=== Section Start ===

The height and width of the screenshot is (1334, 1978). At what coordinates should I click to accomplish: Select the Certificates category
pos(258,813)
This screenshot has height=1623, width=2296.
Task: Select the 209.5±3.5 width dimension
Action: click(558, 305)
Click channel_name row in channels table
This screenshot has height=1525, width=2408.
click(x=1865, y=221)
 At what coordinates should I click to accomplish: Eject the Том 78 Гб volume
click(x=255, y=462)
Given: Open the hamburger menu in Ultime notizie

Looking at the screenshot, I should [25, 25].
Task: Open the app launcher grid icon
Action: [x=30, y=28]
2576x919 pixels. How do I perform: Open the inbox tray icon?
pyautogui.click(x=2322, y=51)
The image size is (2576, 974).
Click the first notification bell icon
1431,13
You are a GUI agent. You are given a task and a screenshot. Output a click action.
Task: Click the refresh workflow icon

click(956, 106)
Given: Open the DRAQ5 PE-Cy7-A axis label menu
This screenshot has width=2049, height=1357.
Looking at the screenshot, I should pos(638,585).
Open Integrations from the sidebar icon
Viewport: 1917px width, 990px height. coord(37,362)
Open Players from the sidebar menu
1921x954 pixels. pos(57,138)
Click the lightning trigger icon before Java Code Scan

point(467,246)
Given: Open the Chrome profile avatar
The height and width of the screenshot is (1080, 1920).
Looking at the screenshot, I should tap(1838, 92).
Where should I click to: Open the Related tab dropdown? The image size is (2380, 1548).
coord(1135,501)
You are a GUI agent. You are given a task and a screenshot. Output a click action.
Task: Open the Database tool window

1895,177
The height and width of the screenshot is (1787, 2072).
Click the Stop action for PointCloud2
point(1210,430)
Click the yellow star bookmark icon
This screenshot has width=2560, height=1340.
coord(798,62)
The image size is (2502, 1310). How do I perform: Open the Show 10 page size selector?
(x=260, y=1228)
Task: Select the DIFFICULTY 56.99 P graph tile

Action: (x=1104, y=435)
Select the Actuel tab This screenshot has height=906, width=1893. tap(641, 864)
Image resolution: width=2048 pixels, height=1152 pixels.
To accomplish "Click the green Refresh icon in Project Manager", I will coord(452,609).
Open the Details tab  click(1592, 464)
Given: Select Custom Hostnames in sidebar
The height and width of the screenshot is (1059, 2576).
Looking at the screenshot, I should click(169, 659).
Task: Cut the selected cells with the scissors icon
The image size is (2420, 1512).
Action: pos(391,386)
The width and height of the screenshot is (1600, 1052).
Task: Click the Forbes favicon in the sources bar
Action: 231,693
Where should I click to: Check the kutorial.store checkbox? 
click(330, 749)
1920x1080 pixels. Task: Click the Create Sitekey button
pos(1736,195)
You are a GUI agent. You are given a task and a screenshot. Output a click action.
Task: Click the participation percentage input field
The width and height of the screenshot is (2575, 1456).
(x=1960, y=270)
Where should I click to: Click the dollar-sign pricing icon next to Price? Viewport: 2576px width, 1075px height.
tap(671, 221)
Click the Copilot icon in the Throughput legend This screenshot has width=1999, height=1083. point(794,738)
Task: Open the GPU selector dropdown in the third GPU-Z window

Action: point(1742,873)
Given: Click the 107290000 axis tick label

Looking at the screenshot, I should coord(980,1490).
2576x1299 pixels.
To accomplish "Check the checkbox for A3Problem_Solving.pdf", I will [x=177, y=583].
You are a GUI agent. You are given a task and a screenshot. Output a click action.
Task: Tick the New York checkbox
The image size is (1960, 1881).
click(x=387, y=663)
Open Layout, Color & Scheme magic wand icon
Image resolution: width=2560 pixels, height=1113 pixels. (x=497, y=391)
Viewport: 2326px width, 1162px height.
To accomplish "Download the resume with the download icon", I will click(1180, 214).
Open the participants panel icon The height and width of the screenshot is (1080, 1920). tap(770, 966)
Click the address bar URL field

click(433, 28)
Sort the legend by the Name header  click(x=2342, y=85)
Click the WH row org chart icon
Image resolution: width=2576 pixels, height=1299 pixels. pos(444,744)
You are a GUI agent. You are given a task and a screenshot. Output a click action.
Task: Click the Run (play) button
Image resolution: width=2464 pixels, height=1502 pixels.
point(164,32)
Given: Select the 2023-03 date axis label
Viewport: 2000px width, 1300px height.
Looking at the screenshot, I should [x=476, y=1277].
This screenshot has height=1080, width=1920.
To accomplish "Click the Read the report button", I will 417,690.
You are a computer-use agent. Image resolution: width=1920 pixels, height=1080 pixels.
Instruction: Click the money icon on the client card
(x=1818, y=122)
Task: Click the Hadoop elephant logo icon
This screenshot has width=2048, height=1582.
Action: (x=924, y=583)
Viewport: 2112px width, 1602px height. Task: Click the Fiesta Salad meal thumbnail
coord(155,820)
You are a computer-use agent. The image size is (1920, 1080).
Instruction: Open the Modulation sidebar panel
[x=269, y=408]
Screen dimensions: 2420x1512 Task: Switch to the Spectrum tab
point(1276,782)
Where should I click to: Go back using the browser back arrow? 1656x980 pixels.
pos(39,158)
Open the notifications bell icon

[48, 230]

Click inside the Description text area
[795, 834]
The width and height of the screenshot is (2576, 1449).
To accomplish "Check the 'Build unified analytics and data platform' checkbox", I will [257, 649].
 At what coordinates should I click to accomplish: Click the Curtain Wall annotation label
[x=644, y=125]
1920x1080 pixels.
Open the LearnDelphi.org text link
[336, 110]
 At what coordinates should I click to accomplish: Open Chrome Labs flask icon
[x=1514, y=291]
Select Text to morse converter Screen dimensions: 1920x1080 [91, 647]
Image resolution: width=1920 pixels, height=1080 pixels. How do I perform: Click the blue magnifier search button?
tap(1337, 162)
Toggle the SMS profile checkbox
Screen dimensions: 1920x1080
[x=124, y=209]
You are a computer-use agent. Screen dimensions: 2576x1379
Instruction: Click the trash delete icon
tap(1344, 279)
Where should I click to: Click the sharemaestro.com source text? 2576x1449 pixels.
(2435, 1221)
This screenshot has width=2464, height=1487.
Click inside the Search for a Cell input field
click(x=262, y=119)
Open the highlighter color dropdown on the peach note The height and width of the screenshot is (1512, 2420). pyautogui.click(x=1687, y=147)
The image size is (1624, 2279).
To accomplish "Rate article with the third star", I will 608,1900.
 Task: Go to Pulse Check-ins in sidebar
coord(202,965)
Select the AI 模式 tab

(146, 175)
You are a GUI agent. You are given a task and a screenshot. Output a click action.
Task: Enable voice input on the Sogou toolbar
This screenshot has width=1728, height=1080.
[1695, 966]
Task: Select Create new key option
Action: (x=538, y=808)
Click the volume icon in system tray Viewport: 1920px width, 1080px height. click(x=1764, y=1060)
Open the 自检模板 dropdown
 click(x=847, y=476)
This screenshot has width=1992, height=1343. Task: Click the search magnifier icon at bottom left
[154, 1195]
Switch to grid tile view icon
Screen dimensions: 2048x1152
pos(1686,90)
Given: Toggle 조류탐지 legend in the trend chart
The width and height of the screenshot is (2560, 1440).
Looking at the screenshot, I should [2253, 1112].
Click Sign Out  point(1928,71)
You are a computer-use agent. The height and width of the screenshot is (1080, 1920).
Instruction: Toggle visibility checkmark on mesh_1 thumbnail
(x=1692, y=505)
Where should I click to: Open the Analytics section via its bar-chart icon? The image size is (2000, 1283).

=== Section End ===

EXERCISE BRIEF:
Exactly as they appear above, the records are to be transcribed in full.

RESPONSE FOR THIS EXERCISE:
The height and width of the screenshot is (1334, 1978). At what coordinates should I click to accomplish: Select the Certificates category
pos(258,813)
This screenshot has height=1623, width=2296.
Task: Select the 209.5±3.5 width dimension
Action: click(558, 305)
Click channel_name row in channels table
This screenshot has height=1525, width=2408.
click(x=1865, y=221)
 At what coordinates should I click to accomplish: Eject the Том 78 Гб volume
click(x=255, y=462)
Given: Open the hamburger menu in Ultime notizie

Looking at the screenshot, I should [25, 25].
Task: Open the app launcher grid icon
Action: [x=30, y=28]
2576x919 pixels. How do I perform: Open the inbox tray icon?
pyautogui.click(x=2322, y=51)
The image size is (2576, 974).
Click the first notification bell icon
1431,13
You are a GUI agent. You are given a task and a screenshot. Output a click action.
Task: Click the refresh workflow icon

click(956, 106)
Given: Open the DRAQ5 PE-Cy7-A axis label menu
This screenshot has width=2049, height=1357.
Looking at the screenshot, I should pos(638,585).
Open Integrations from the sidebar icon
Viewport: 1917px width, 990px height. coord(37,362)
Open Players from the sidebar menu
1921x954 pixels. pos(57,138)
Click the lightning trigger icon before Java Code Scan

point(467,246)
Given: Open the Chrome profile avatar
The height and width of the screenshot is (1080, 1920).
Looking at the screenshot, I should tap(1838, 92).
Where should I click to: Open the Related tab dropdown? The image size is (2380, 1548).
coord(1135,501)
You are a GUI agent. You are given a task and a screenshot. Output a click action.
Task: Open the Database tool window

1895,177
The height and width of the screenshot is (1787, 2072).
Click the Stop action for PointCloud2
point(1210,430)
Click the yellow star bookmark icon
This screenshot has width=2560, height=1340.
coord(798,62)
The image size is (2502, 1310). How do I perform: Open the Show 10 page size selector?
(x=260, y=1228)
Task: Select the DIFFICULTY 56.99 P graph tile

Action: (x=1104, y=435)
Select the Actuel tab This screenshot has height=906, width=1893. tap(641, 864)
Image resolution: width=2048 pixels, height=1152 pixels.
To accomplish "Click the green Refresh icon in Project Manager", I will coord(452,609).
Open the Details tab  click(1592, 464)
Given: Select Custom Hostnames in sidebar
The height and width of the screenshot is (1059, 2576).
Looking at the screenshot, I should click(169, 659).
Task: Cut the selected cells with the scissors icon
The image size is (2420, 1512).
Action: pos(391,386)
The width and height of the screenshot is (1600, 1052).
Task: Click the Forbes favicon in the sources bar
Action: 231,693
Where should I click to: Check the kutorial.store checkbox? 
click(330, 749)
1920x1080 pixels. Task: Click the Create Sitekey button
pos(1736,195)
You are a GUI agent. You are given a task and a screenshot. Output a click action.
Task: Click the participation percentage input field
The width and height of the screenshot is (2575, 1456).
(x=1960, y=270)
Where should I click to: Click the dollar-sign pricing icon next to Price? Viewport: 2576px width, 1075px height.
tap(671, 221)
Click the Copilot icon in the Throughput legend This screenshot has width=1999, height=1083. point(794,738)
Task: Open the GPU selector dropdown in the third GPU-Z window

Action: point(1742,873)
Given: Click the 107290000 axis tick label

Looking at the screenshot, I should coord(980,1490).
2576x1299 pixels.
To accomplish "Check the checkbox for A3Problem_Solving.pdf", I will [x=177, y=583].
You are a GUI agent. You are given a task and a screenshot. Output a click action.
Task: Tick the New York checkbox
The image size is (1960, 1881).
click(x=387, y=663)
Open Layout, Color & Scheme magic wand icon
Image resolution: width=2560 pixels, height=1113 pixels. (x=497, y=391)
Viewport: 2326px width, 1162px height.
To accomplish "Download the resume with the download icon", I will click(1180, 214).
Open the participants panel icon The height and width of the screenshot is (1080, 1920). tap(770, 966)
Click the address bar URL field

click(433, 28)
Sort the legend by the Name header  click(x=2342, y=85)
Click the WH row org chart icon
Image resolution: width=2576 pixels, height=1299 pixels. pos(444,744)
You are a GUI agent. You are given a task and a screenshot. Output a click action.
Task: Click the Run (play) button
Image resolution: width=2464 pixels, height=1502 pixels.
point(164,32)
Given: Select the 2023-03 date axis label
Viewport: 2000px width, 1300px height.
Looking at the screenshot, I should [x=476, y=1277].
This screenshot has height=1080, width=1920.
To accomplish "Click the Read the report button", I will 417,690.
You are a computer-use agent. Image resolution: width=1920 pixels, height=1080 pixels.
Instruction: Click the money icon on the client card
(x=1818, y=122)
Task: Click the Hadoop elephant logo icon
This screenshot has width=2048, height=1582.
Action: (x=924, y=583)
Viewport: 2112px width, 1602px height. Task: Click the Fiesta Salad meal thumbnail
coord(155,820)
You are a computer-use agent. The image size is (1920, 1080).
Instruction: Open the Modulation sidebar panel
[x=269, y=408]
Screen dimensions: 2420x1512 Task: Switch to the Spectrum tab
point(1276,782)
Where should I click to: Go back using the browser back arrow? 1656x980 pixels.
pos(39,158)
Open the notifications bell icon

[48, 230]

Click inside the Description text area
[795, 834]
The width and height of the screenshot is (2576, 1449).
To accomplish "Check the 'Build unified analytics and data platform' checkbox", I will [257, 649].
 At what coordinates should I click to accomplish: Click the Curtain Wall annotation label
[x=644, y=125]
1920x1080 pixels.
Open the LearnDelphi.org text link
[336, 110]
 At what coordinates should I click to accomplish: Open Chrome Labs flask icon
[x=1514, y=291]
Select Text to morse converter Screen dimensions: 1920x1080 [91, 647]
Image resolution: width=1920 pixels, height=1080 pixels. How do I perform: Click the blue magnifier search button?
tap(1337, 162)
Toggle the SMS profile checkbox
Screen dimensions: 1920x1080
[x=124, y=209]
You are a computer-use agent. Screen dimensions: 2576x1379
Instruction: Click the trash delete icon
tap(1344, 279)
Where should I click to: Click the sharemaestro.com source text? 2576x1449 pixels.
(2435, 1221)
This screenshot has width=2464, height=1487.
Click inside the Search for a Cell input field
click(x=262, y=119)
Open the highlighter color dropdown on the peach note The height and width of the screenshot is (1512, 2420). pyautogui.click(x=1687, y=147)
The image size is (1624, 2279).
To accomplish "Rate article with the third star", I will 608,1900.
 Task: Go to Pulse Check-ins in sidebar
coord(202,965)
Select the AI 模式 tab

(146, 175)
You are a GUI agent. You are given a task and a screenshot. Output a click action.
Task: Enable voice input on the Sogou toolbar
This screenshot has width=1728, height=1080.
[1695, 966]
Task: Select Create new key option
Action: (x=538, y=808)
Click the volume icon in system tray Viewport: 1920px width, 1080px height. click(x=1764, y=1060)
Open the 自检模板 dropdown
 click(x=847, y=476)
This screenshot has width=1992, height=1343. Task: Click the search magnifier icon at bottom left
[154, 1195]
Switch to grid tile view icon
Screen dimensions: 2048x1152
pos(1686,90)
Given: Toggle 조류탐지 legend in the trend chart
The width and height of the screenshot is (2560, 1440).
Looking at the screenshot, I should [2253, 1112].
Click Sign Out  point(1928,71)
You are a computer-use agent. The height and width of the screenshot is (1080, 1920).
Instruction: Toggle visibility checkmark on mesh_1 thumbnail
(x=1692, y=505)
Where should I click to: Open the Analytics section via its bar-chart icon? The image size is (2000, 1283).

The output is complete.